- Stated problem:
Reproduce word for word every line of the material from the one containing "Click the green Workflow Settings tools icon" down to the one containing "Looking at the screenshot, I should (x=30, y=412).", both of those lines included, but omit the pictures.

[Entries for locating text and elements]
■ ■ ■ ■

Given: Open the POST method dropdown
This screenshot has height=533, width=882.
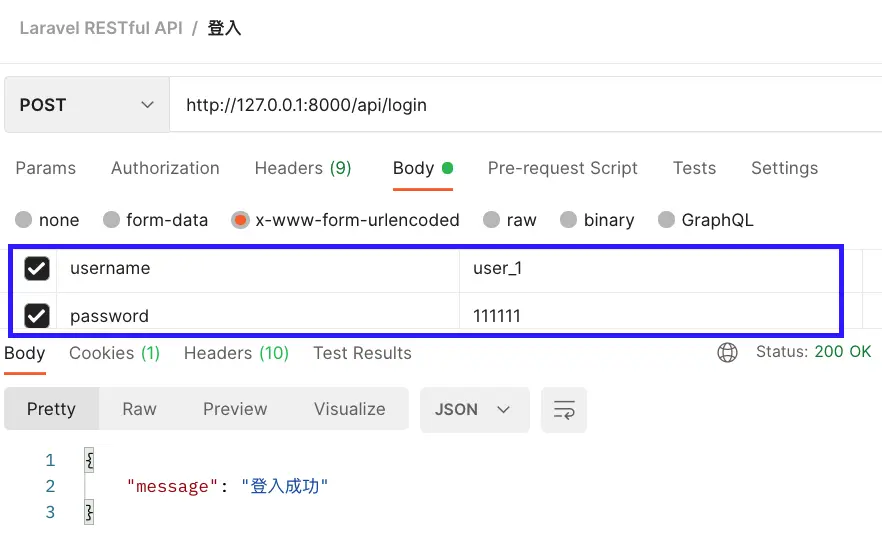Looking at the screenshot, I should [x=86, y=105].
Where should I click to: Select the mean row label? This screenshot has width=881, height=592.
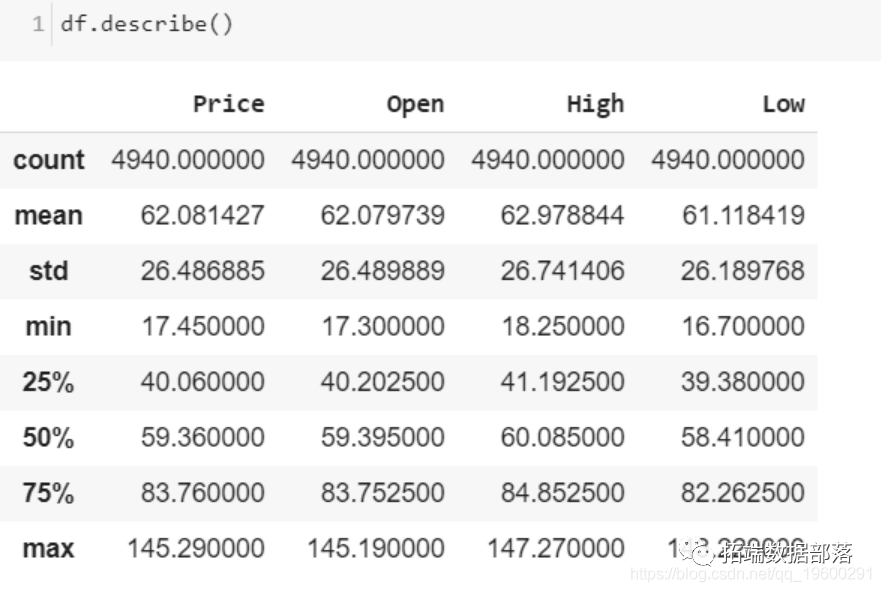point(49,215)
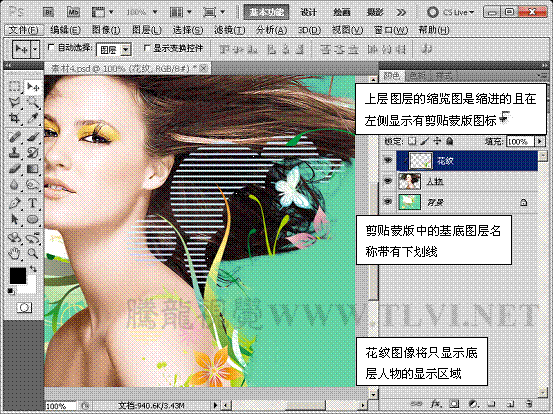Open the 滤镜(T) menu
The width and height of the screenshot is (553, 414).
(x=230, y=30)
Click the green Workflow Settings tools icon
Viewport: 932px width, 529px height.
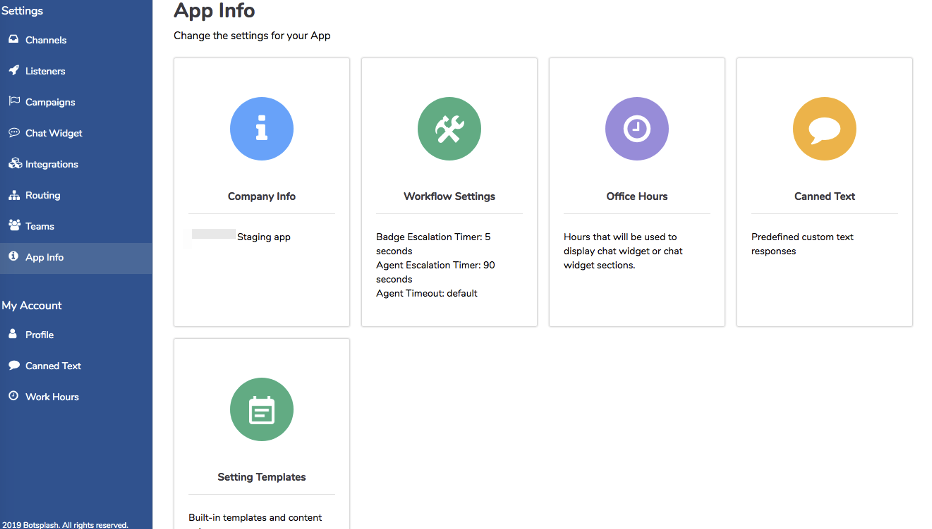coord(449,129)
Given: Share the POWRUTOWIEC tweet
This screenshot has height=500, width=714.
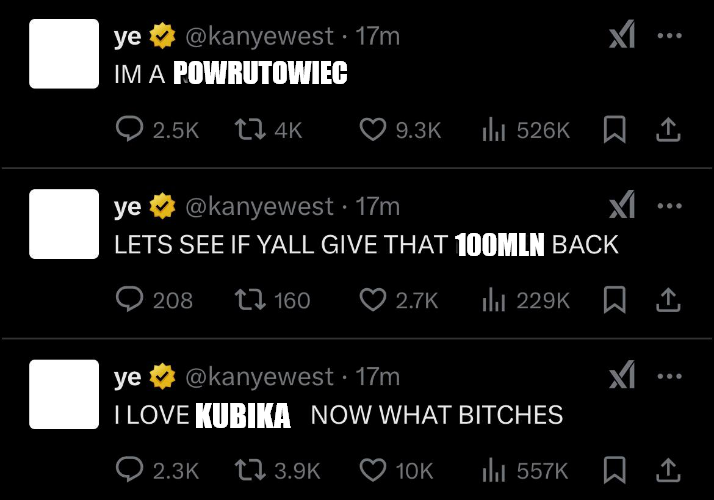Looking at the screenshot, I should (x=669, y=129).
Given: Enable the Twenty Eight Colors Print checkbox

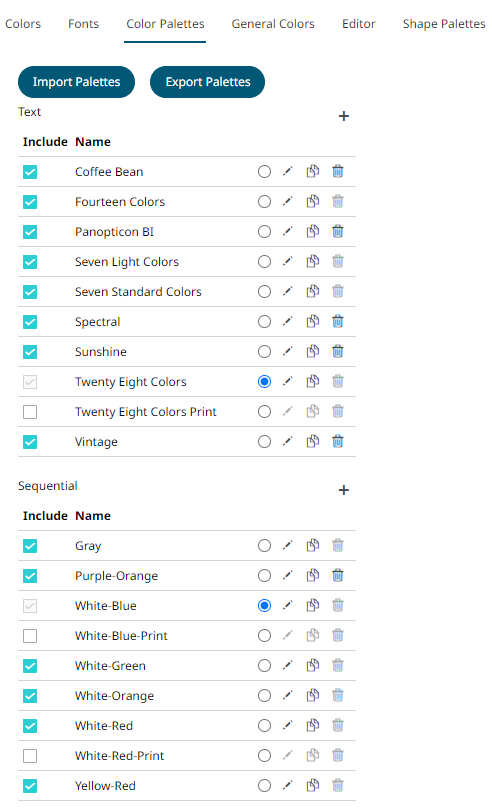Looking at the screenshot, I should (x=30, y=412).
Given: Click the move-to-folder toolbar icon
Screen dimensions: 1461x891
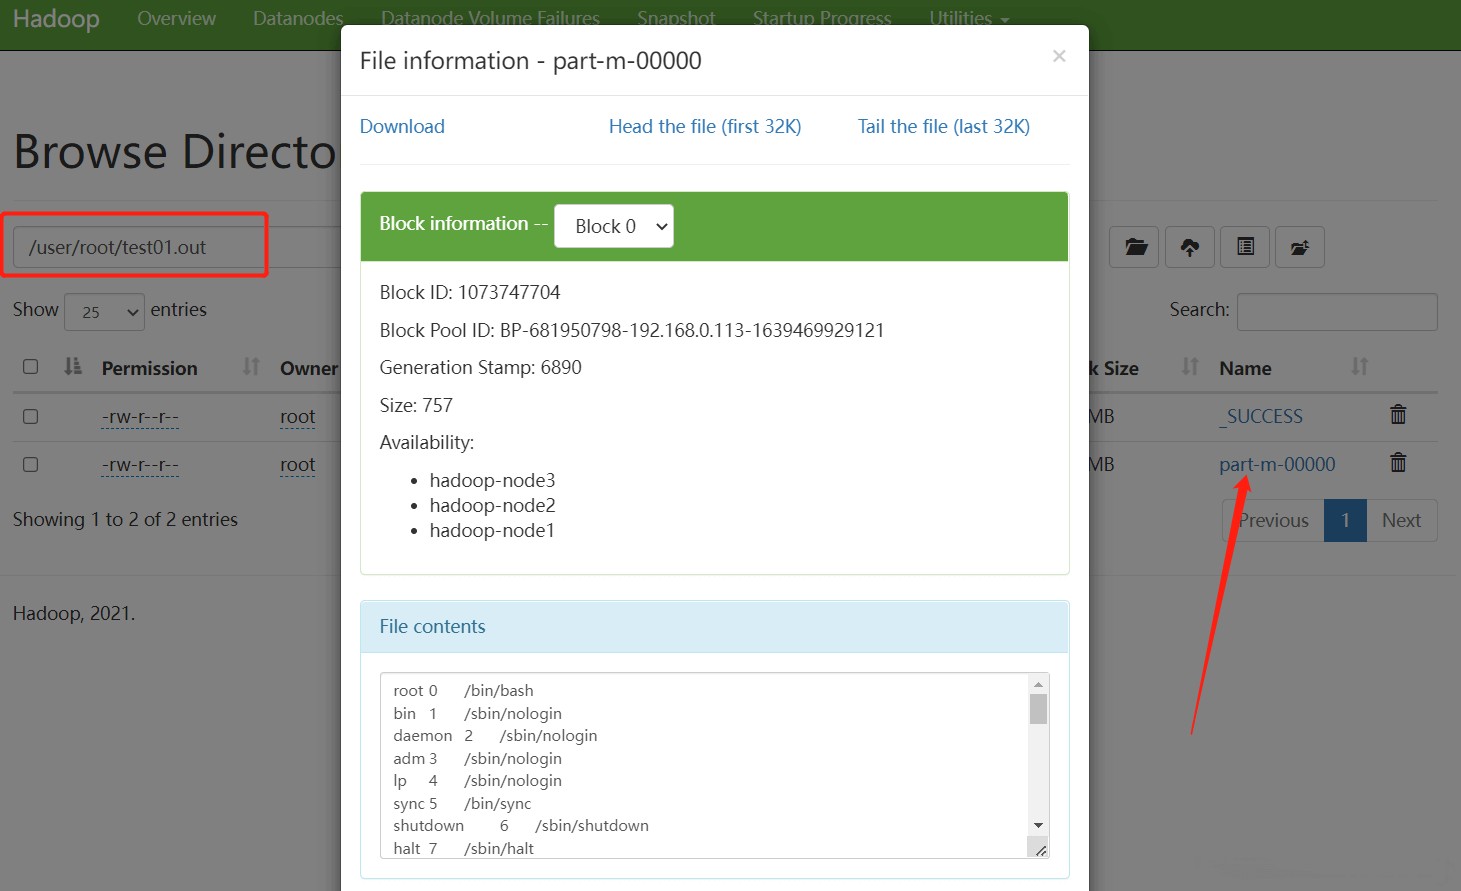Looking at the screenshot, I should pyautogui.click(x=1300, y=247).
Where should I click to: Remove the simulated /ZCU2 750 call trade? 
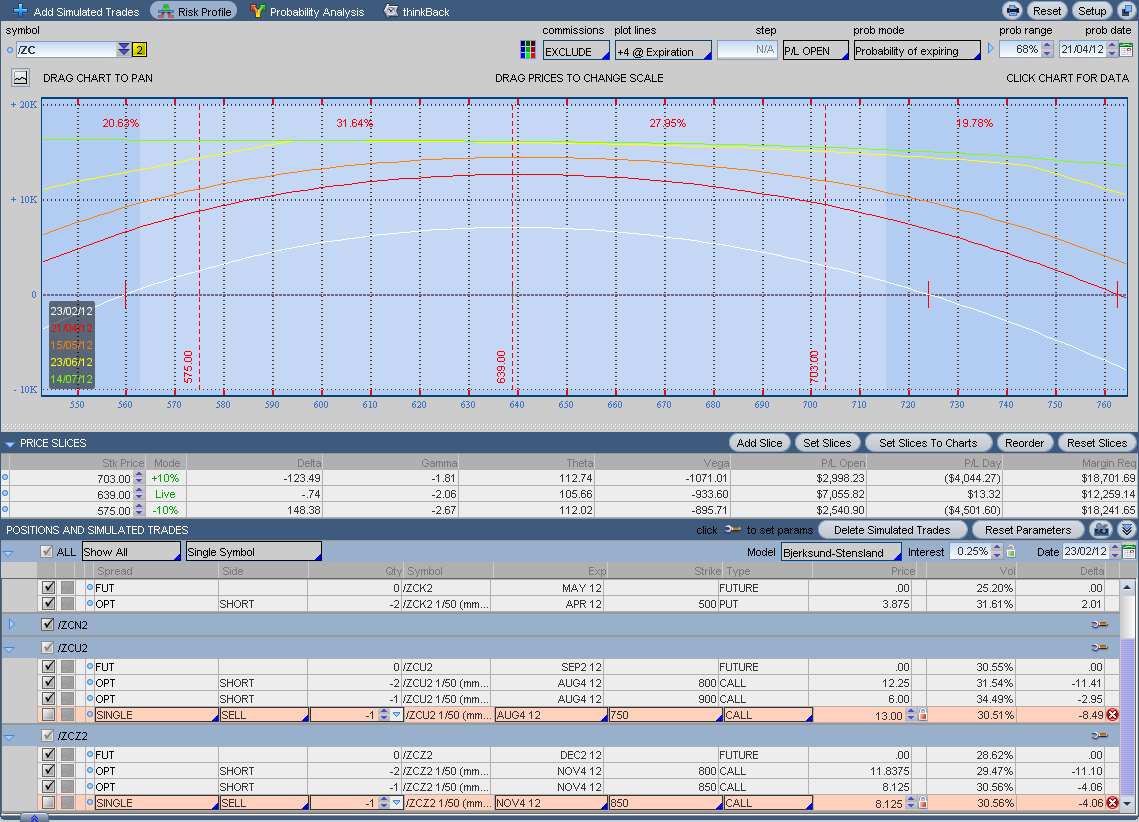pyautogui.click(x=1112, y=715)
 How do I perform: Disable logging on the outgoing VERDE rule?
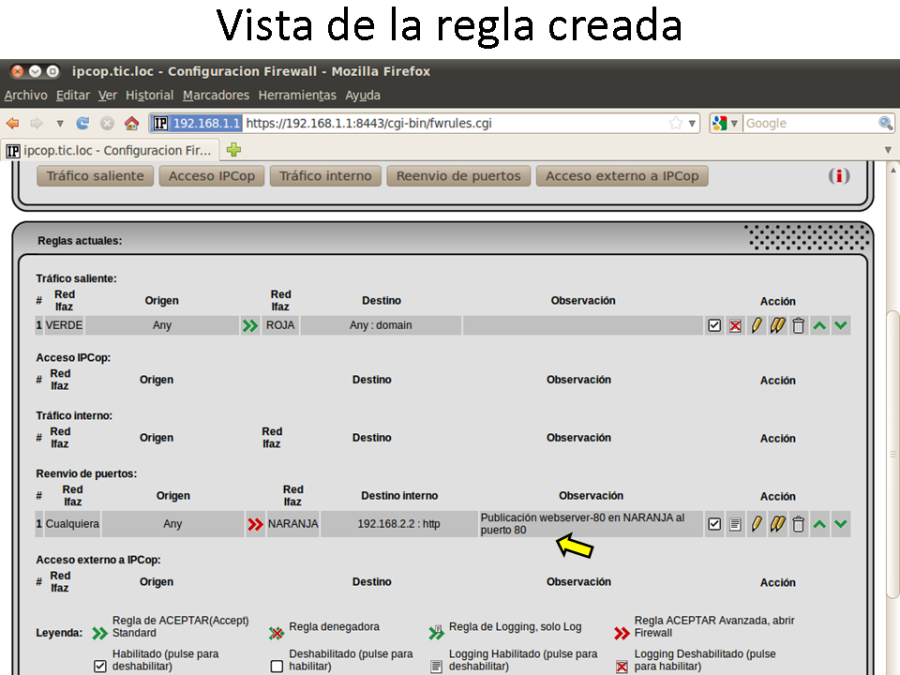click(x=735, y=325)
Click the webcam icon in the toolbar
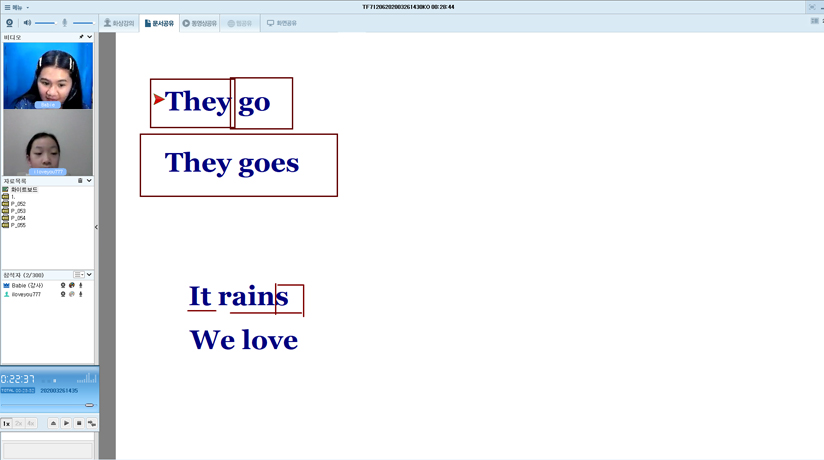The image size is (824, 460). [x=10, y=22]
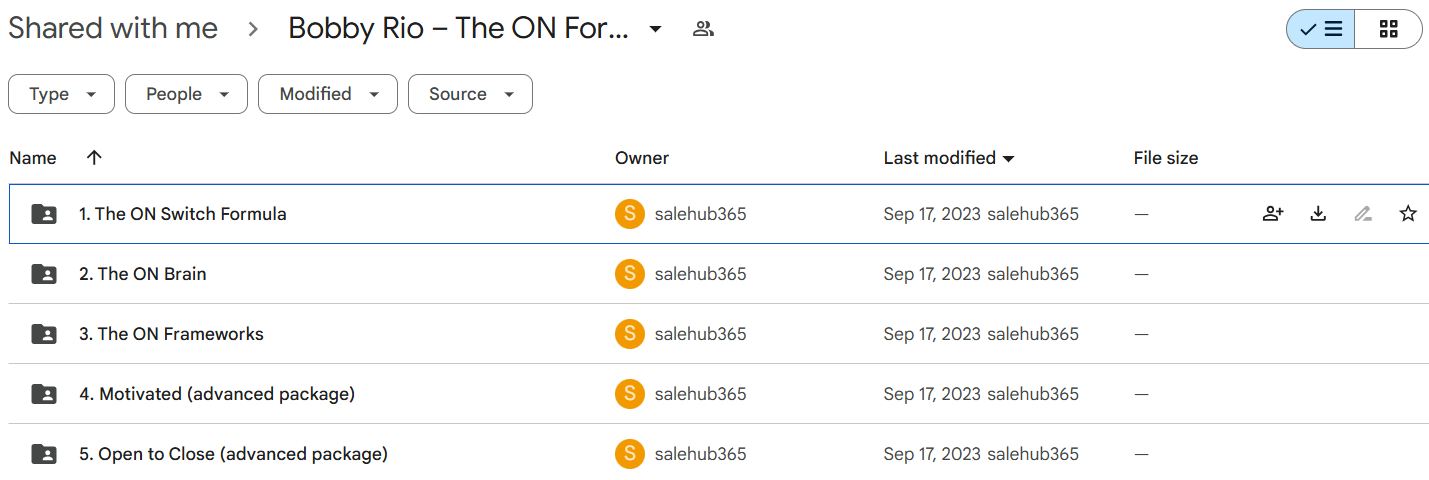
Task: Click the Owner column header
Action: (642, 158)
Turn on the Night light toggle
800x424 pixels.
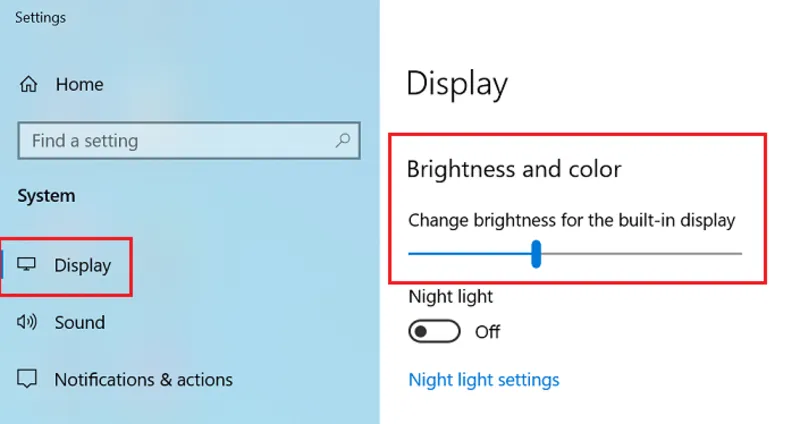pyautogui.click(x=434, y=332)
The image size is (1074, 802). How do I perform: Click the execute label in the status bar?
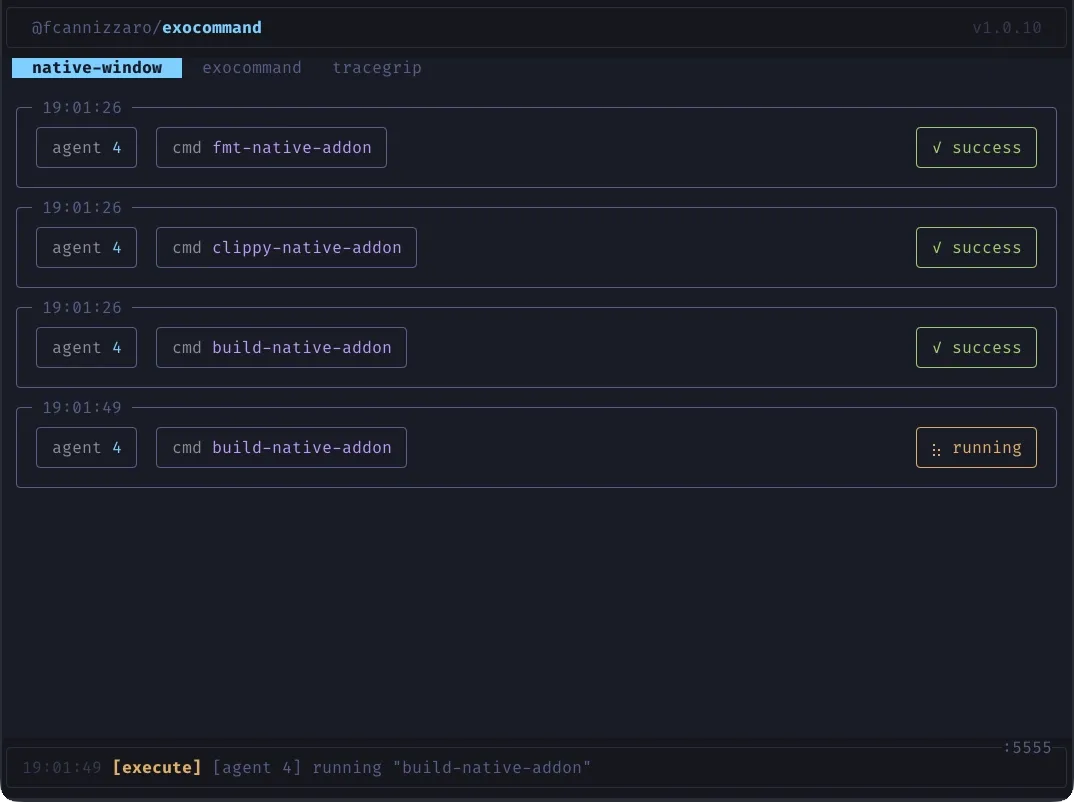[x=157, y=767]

■ ■ ■ ■

- Reply to the task:
Click the green Workflow Settings tools icon
Viewport: 932px width, 529px height.
coord(449,129)
Given: Share the POWRUTOWIEC tweet
This screenshot has height=500, width=714.
Looking at the screenshot, I should (x=669, y=129).
Given: Enable the Twenty Eight Colors Print checkbox

Looking at the screenshot, I should (x=30, y=412).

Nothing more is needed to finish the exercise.